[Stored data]
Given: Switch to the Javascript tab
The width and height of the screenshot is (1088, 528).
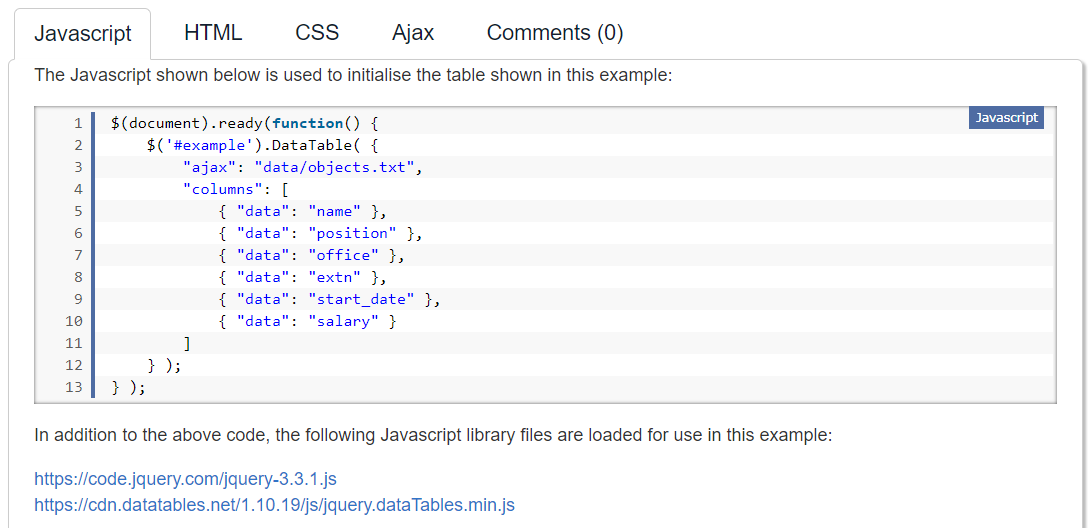Looking at the screenshot, I should (83, 33).
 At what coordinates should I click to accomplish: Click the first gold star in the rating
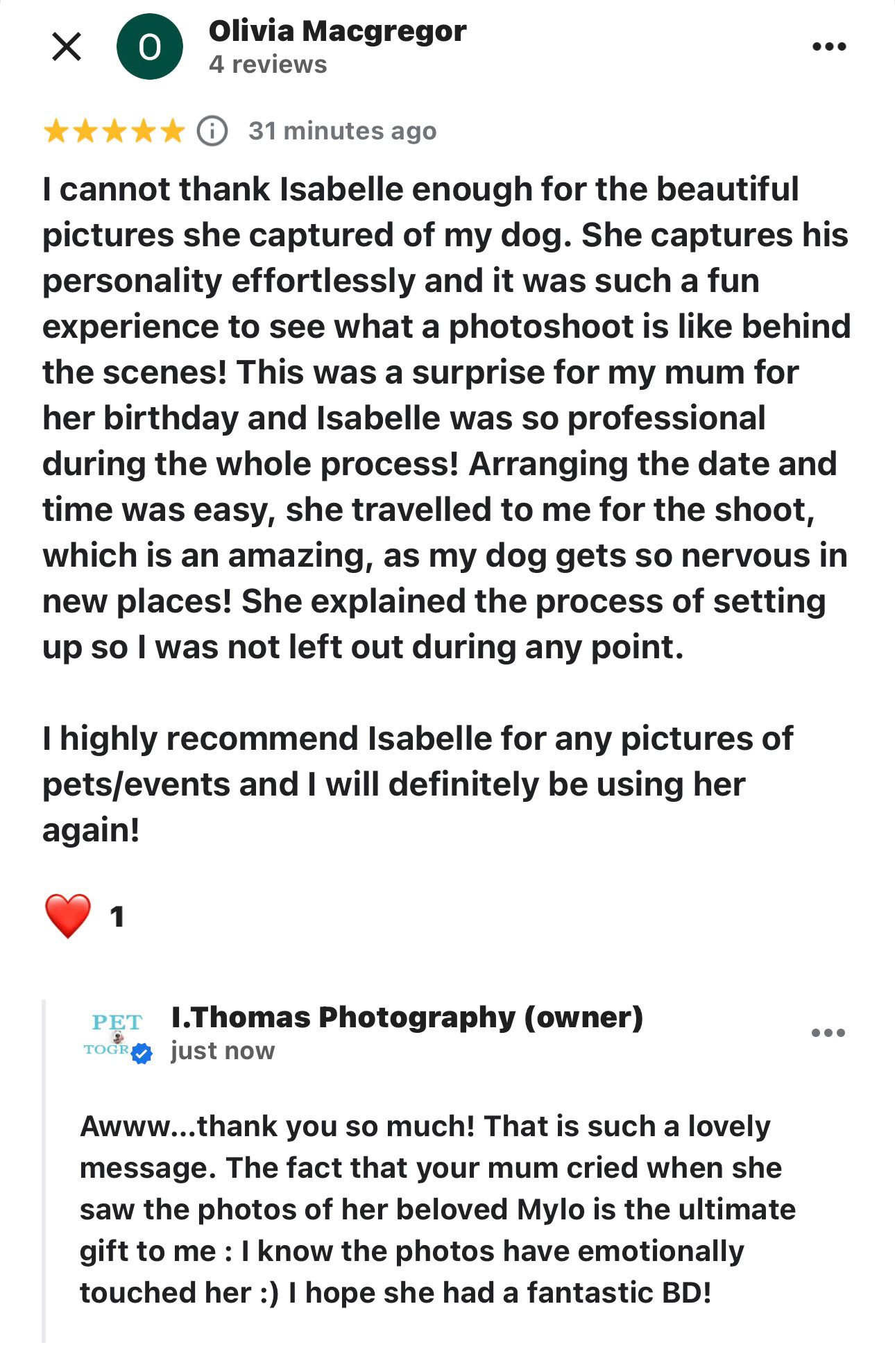pyautogui.click(x=56, y=130)
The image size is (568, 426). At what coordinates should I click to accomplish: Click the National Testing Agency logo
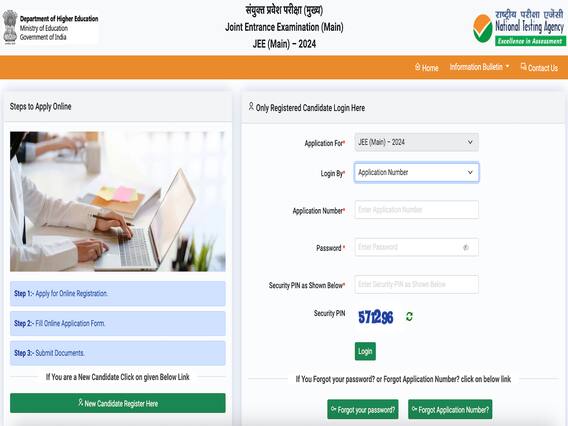(518, 28)
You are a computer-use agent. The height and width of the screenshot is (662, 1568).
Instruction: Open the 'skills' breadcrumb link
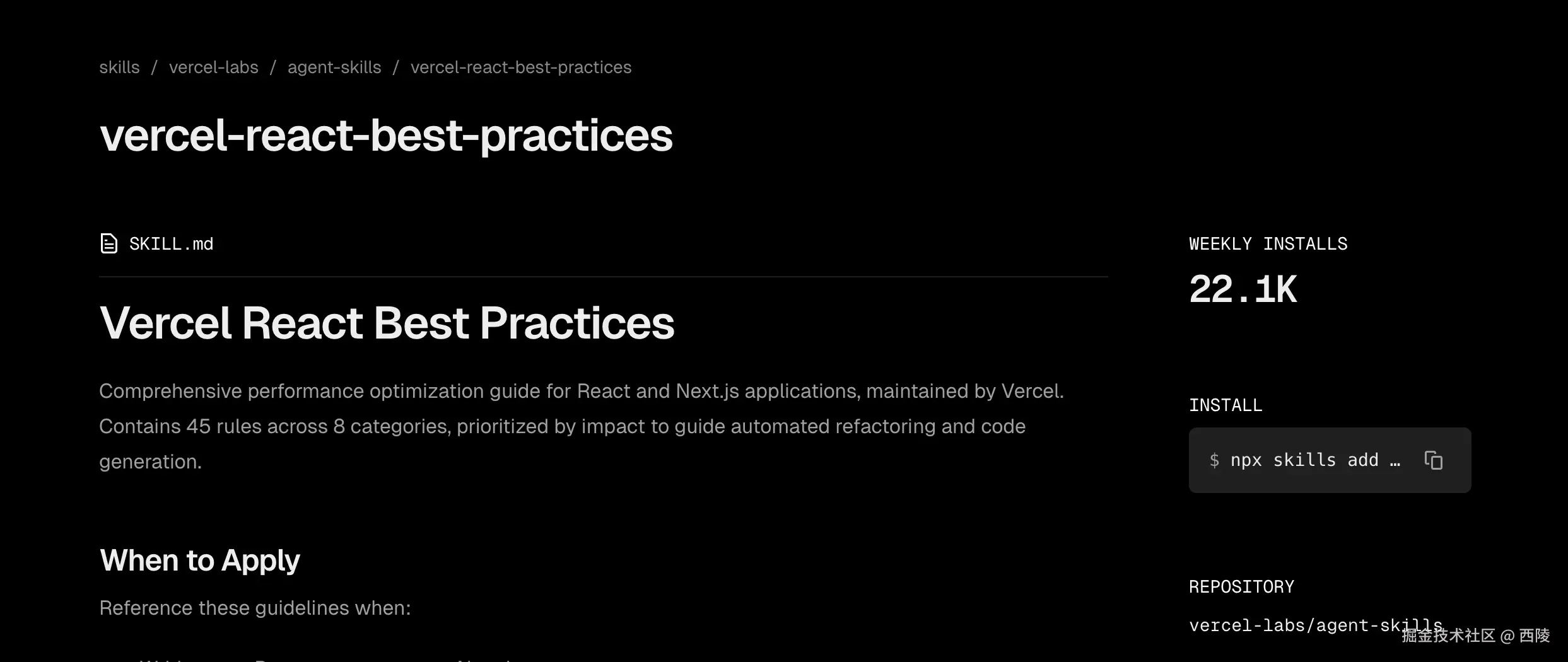tap(119, 67)
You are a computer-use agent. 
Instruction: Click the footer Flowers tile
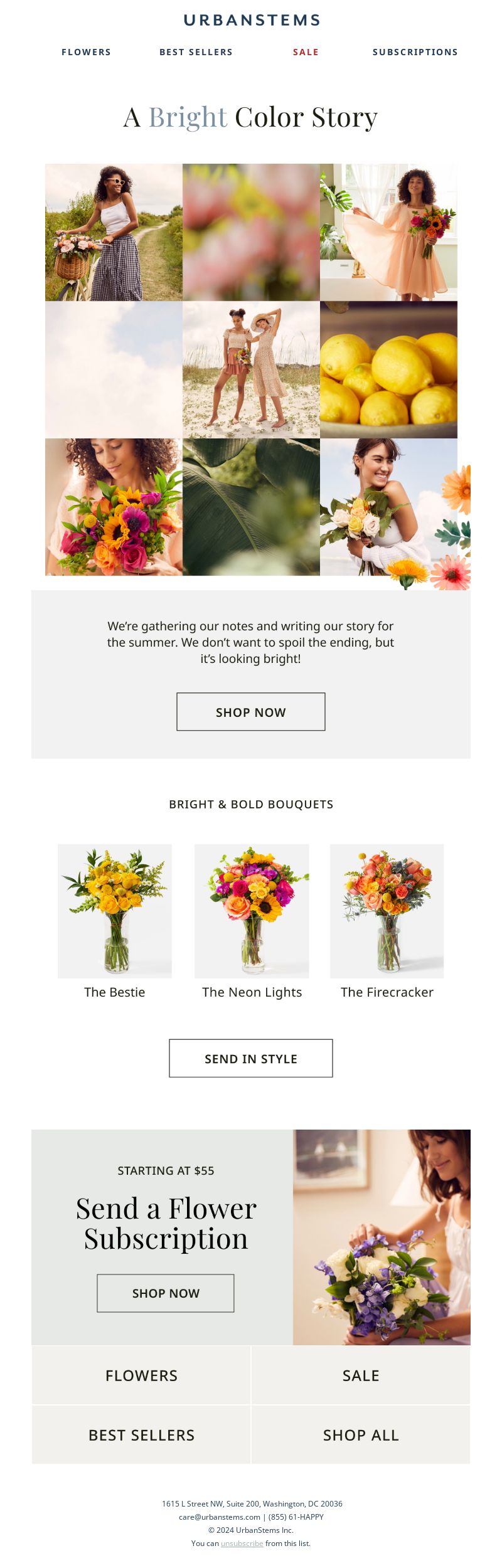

> **Work to be completed**
Output each entry exactly. Skip the pictures.

> **Result for this exercise**
Given: Switch to the Javascript tab
The width and height of the screenshot is (1088, 528).
Looking at the screenshot, I should (83, 33).
 At what coordinates should I click to accomplish: Click the first gold star in the rating
pyautogui.click(x=56, y=130)
The image size is (568, 426). At what coordinates should I click to accomplish: Click the National Testing Agency logo
(518, 28)
You are a computer-use agent. The height and width of the screenshot is (662, 1568).
Instruction: Open the 'skills' breadcrumb link
tap(119, 67)
You are a computer-use agent. 
Instruction: Click the footer Flowers tile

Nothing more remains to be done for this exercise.